In an interview with the Booker Prize, Maroo says about her writing process, “I usually try to get each sentence and paragraph sounding right before I go on, reading and editing from the beginning of the story… I have to trust that the work will benefit in the end from the rhythm and slow quality of this attention.”

The attention and discipline are apparent in the book — Maroo’s control over the plot is that of a sportsperson on the field, not an inch of flab gets away. But at the end, the reader is left questioning if there’s maybe a little too much restraint in the writing. The book has atmosphere, but too little is said. Some of this is by design. The family has never been very verbal. Ma was more comfortable in Gujarati than in English, which the girls spoke more fluently. Thus, to communicate with her, they “pulled at her, pushed into her, made ourselves physical in her presence”. The withdrawn and harrowed Pa does not encourage the same physicality, and the communication is stilted.
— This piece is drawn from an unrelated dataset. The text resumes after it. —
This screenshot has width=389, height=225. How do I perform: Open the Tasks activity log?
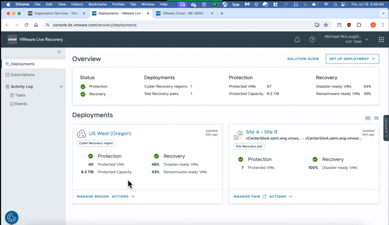pos(20,95)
But the three sisters, not far apart in age, don’t speak much either. The silence that feels perfect in Ged and Gopi’s relationship comes away as too vacant in the sisters’. While Mona is given personality and struggles, the lovely Khush seems to exist only as a foil to the other two girls. Gopi’s feelings regarding Uncle Pavan and Aunt Ranjan appear unexplored and unexplained. The end of a captivating book is so abrupt as to feel unresolved.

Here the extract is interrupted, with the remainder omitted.